Na avaliação do presidente da FNP, Jonas Donizette, a criação do consórcio “é uma articulação que, mesmo antes de formalizada, já coleciona conquistas”. “Eu acredito que a movimentação dos prefeitos e a atenção da imprensa por essa pauta fez com que o governo federal repensasse seu papel. A quantidade que vamos comprar é a que estiver disponível. Se acontecer de o governo requisitar as doses, para nós está de bom tamanho, porque elas vão chegar à população e é isso o que queremos. A palavra é colaboração, e não enfrentamento”, afirmou, em coletiva à imprensa na última sexta.
De acordo com Donizette, “a nossa luta é para que, neste ano, toda a população adulta esteja vacinada”. “Só vamos conseguir resguardar vidas e retomar a economia a partir do momento em que tivermos um grande número de brasileiros imunizados. Aí, poderemos abrir comércio, restaurantes, bares. Tenho certeza de que esse é o desejo de todos os prefeitos, ver a economia funcionando novamente”, destacou.
GOVERNADORES
Enquanto tentam conter a circulação de pessoas nas ruas e evitar aglomerações com a imposição de medidas restritivas nos estados, os governadores buscam sensibilizar Bolsonaro a concluir os processos de compra de mais vacinas e trazer mais segurança à sociedade. O receio dos líderes estaduais é pela proliferação ao redor do país da variante brasileira do novo coronavírus, mais transmissível e letal.
“Reconhecemos que, neste grave momento, há no mundo uma extraordinária procura por vacinas, junto a diferentes fornecedores.

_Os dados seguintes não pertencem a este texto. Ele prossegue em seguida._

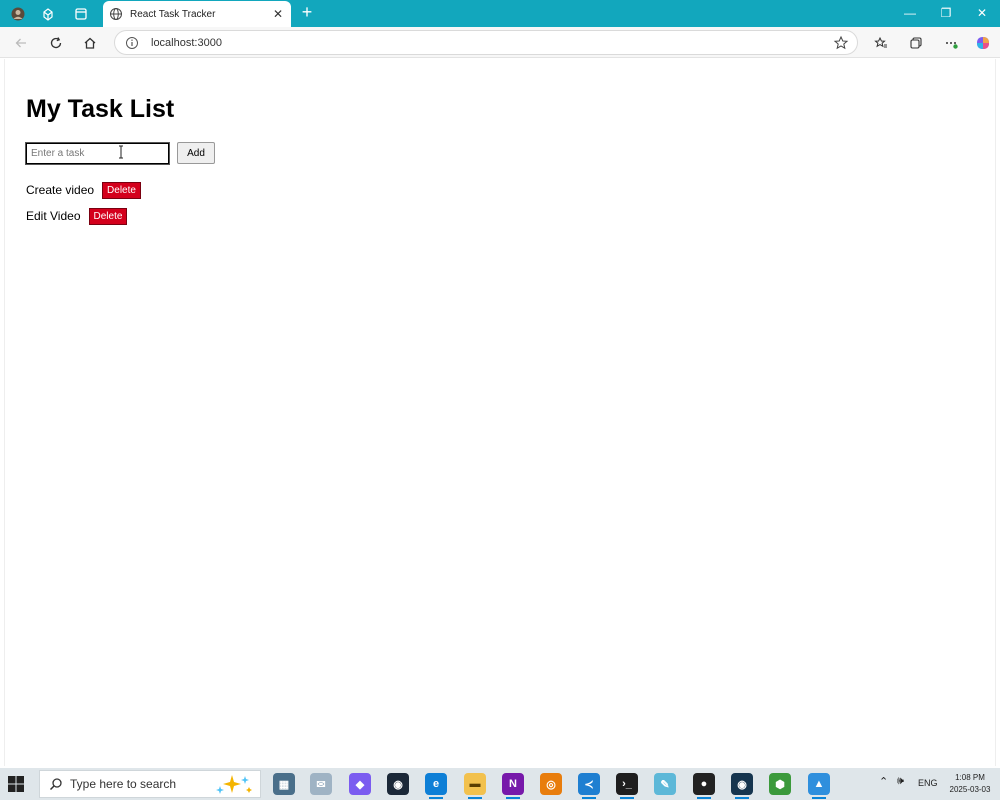  Describe the element at coordinates (18, 14) in the screenshot. I see `profile-avatar-icon` at that location.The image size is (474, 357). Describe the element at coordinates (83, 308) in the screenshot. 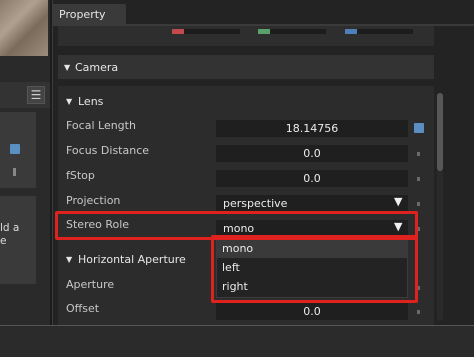

I see `offset-label: Offset` at that location. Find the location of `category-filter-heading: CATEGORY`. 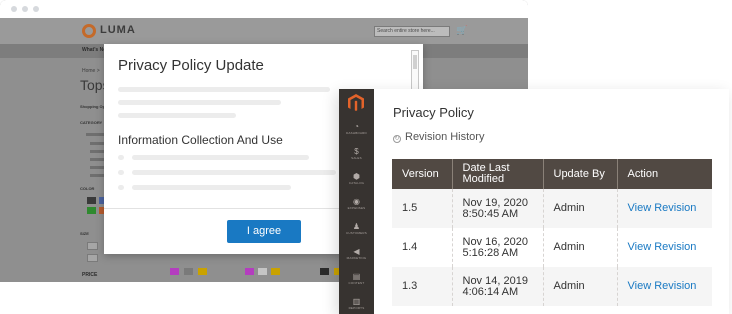

category-filter-heading: CATEGORY is located at coordinates (91, 122).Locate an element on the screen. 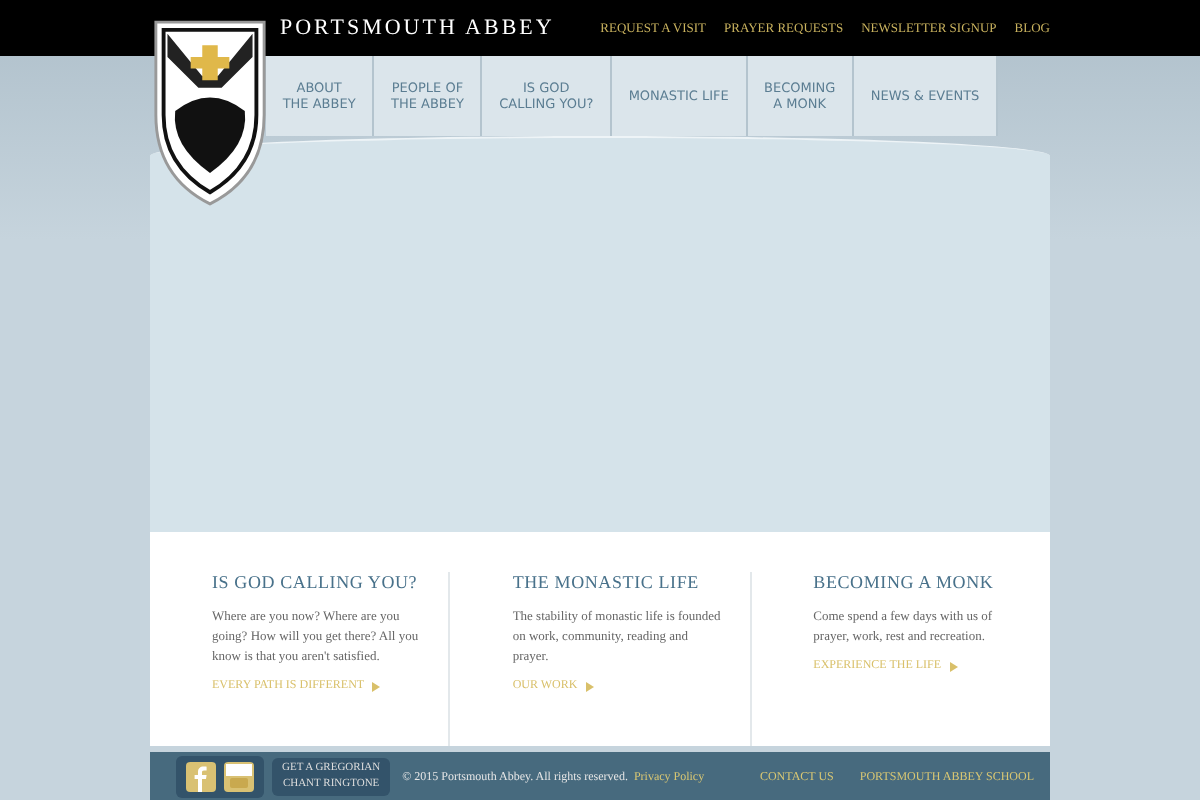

Acompanhamos o anúncio de novas aquisições pelo Ministério da Saúde, mas também percebemos que é preciso agilizar mecanismos de compra, explorar e concretizar todos os meios de aquisição disponíveis, para vacinar, no menor espaço de tempo possível, a maior quantidade de brasileiros. Se não tivermos pressa, o futuro não nos julgará com benevolência”, diz uma carta assinada por 14 governadores enviada a Bolsonaro na última semana.
Ao mesmo tempo, entretanto, os governadores sabem que terão de ter pulso firme na relação com Bolsonaro. Nos últimos dias, o mandatário voltou a fazer pouco caso da pandemia e reclamou da pressão que tem sofrido para adquirir vacinas, além de criticar os governantes que impuseram políticas de isolamento social para tentar conter a COVID-19. Por mais que queiram evitar o combate, os políticos não vão se calar.
"O Bolsonaro é um ditador. Por isso, não gosta de nenhum tipo de contraste. Dentro do governo, quando alguém se opõe a ele, ele demite. Foi assim com o presidente da Petrobras. O sonho dele é governar ao lado dos filhos. Os governadores são um obstáculo ao seu sonho ditatorial. Ele nos vê como um limite ao poder e tenta nos desmoralizar. Essa é a razão da agressão, para se livrar desse limite", ponderou o governador do Maranhão, Flávio Dino (PCdoB).
Na semana passada, Dino e o governador da Bahia, Rui Costa (PT), ingressaram com uma ação no Supremo Tribunal Federal (STF) acusando o mandatário de propagar fake news para jogar a população contra os estados. A demanda foi provocada por conta de publicações nas redes sociais feitas por Bolsonaro em que ele detalha os valores que teriam sido repassados pela União às 27 unidades da Federação no ano passado.
Os governadores alegam que os números apresentados foram superdimensionados e pediram a remoção das publicações feitas por Bolsonaro, bem como a divulgação com clareza e precisão da composição das receitas mencionadas. “A tentativa da Presidência da República de se isentar de qualquer responsabilidade no combate à pandemia do novo coronavírus e de transferir todos os ônus e insucessos na busca de solução dos problemas para as administrações estaduais e municipais prejudica a imagem de seus respectivos gestores perante a população e compromete a adesão social às políticas públicas de âmbito local e regional”, diz o pedido. O STF ainda não decidiu sobre o caso e deu até terça-feira para a Advocacia-Geral da União (AGU) se manifestar.